Take part in TV & Radio phone ins – If you hear that the radio station or TV show you are watching wants to take calls/emails/tweets/comments about a subject you are campaigning around why not give them a call? You might get 2 mins to get your point across to a wider audience. If you don’t feel up to doing it personally maybe you could share the information with others who might do it instead?

Join a political party and lobby from the inside – For example, if you want to see Labour develop better policies with regards to disability then one way of doing that is joining the party and lobbying for change. You’d get a vote on policies, you’d be able to meet other politicians and explain why some ideas they may hold about disability are possibly inaccurate and you could even try to arrange to talk at party conferences.

Talk to your friends & family – Let people know what’s happening, challenge them (politely) when they say things like “You don’t have to be worried, only scroungers will be effected”. Don’t go over the top, people tend to start avoiding you if all you do is rant at them about politics (something I wish I’d known at 24!). Try to be as polite as you can manage. If someone is insults you then you have every right to be upset, offended and angry at them. But try to bear in mind that many of these people are just repeating hear-say and media spin because these myths haven’t been effectively challenged. If you shout at them for saying benefit fraud is really high chances are they will get defensive and you’ll just end up having a fight and getting nowhere. I get the tone argument  and I really do hate people saying “I know he just insulted you a lot but don’t be angry” it can feel invalidating and silencing. At the same time we do have to remember that if you want to argue effectively and win someone over to your cause then you are more likely to stick around to listen to you if you are not actively insulting them. This post covers my point better than I can manage right now.

An important thing to remember is that preaching to the choir isn’t always very helpful. Five disability rights activists agreeing that PIP isn’t great may feel nice but doesn’t actually help spread the word or do anything to challenge the status-quo. When you are raising awareness have a think about the people you want to be talking to and the people you are actually talking to. Often you’ll find they are different and you’ll need to look for different ways of approaching them.

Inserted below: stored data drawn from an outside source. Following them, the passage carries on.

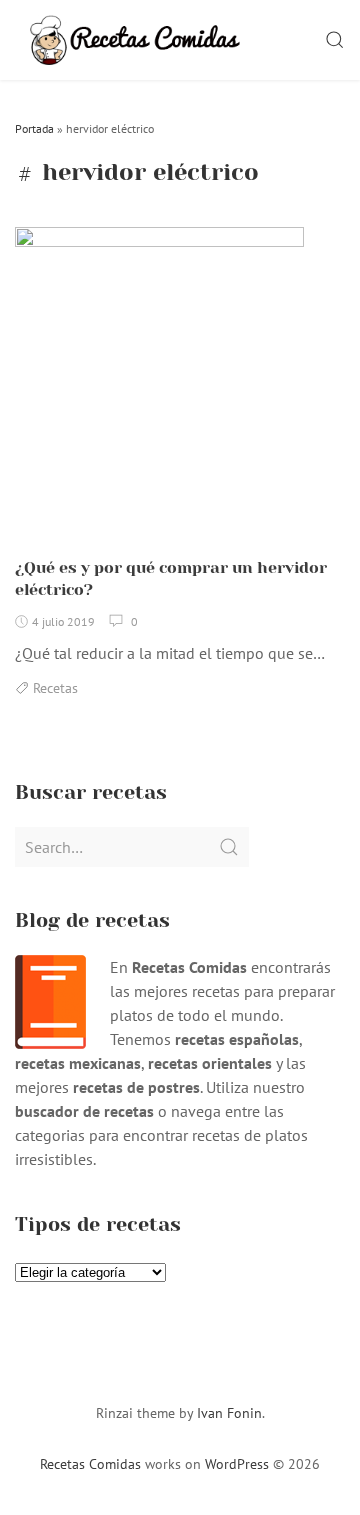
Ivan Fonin (229, 1413)
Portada (34, 128)
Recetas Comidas (90, 1464)
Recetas (55, 688)
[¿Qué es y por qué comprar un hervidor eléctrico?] (159, 385)
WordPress (237, 1464)
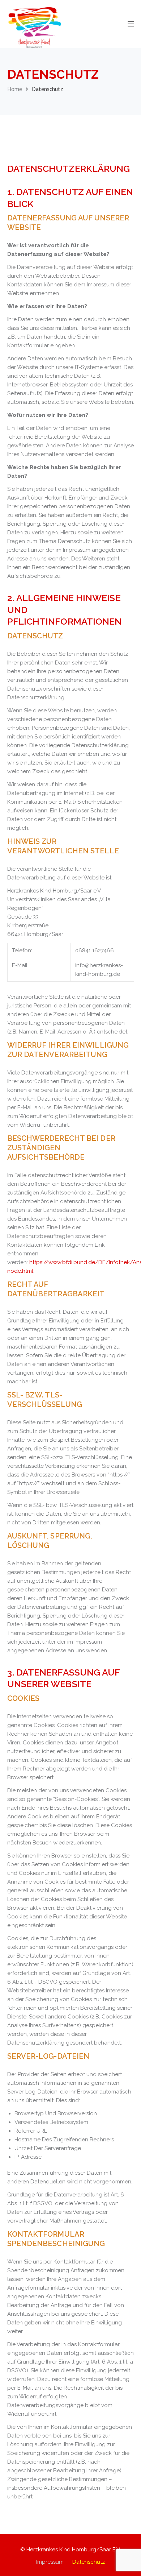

Join up with a grassroots group of activists – There are loads of groups out there campaigning for change and I think they’d all love more help. Here are just a few off the top of my head;

Create a campaign – if there is something that’s not being covered then by setting up a simple blog along with a twitter account and facebook page with links to writetothem.com (to email politicians) and a petition (on a site like Change or Avvaz or even a government e-petition) you have the start of a great campaign. Remember to include contact details if you do!
Lobby other civil rights groups – plenty of disabled people are also women, LGBTIQ, children, non-white British, and a whole lot of other things too. Remind feminist groups that they should campaign for issues the effect disabled women, remind groups campaigning for ethnic/cultural/racial rights that they should be campaigning for disabled people too. The easiest way to do this is to join them and ask them what they are doing for disabled members – be sure to bring suggestions for improvement with you!
Use your artistic side – if you can make clothes, art work, cartoons, web comics or write stories do so! A painting can express more than 10 blog posts, a light hearted webcomic can draw more visitors & raise more awareness than a petition if done well. A quilt displayed in a supermarket or town hall can raise a lot of awareness.
Be seen – put yourself out there, online or offline. People assume only 1 in 100 have a disability because so many of us stay quiet about it or aren’t visible. By simply “being” you raise awareness.
There are a whole host of other ways you could campaign too – be imaginative!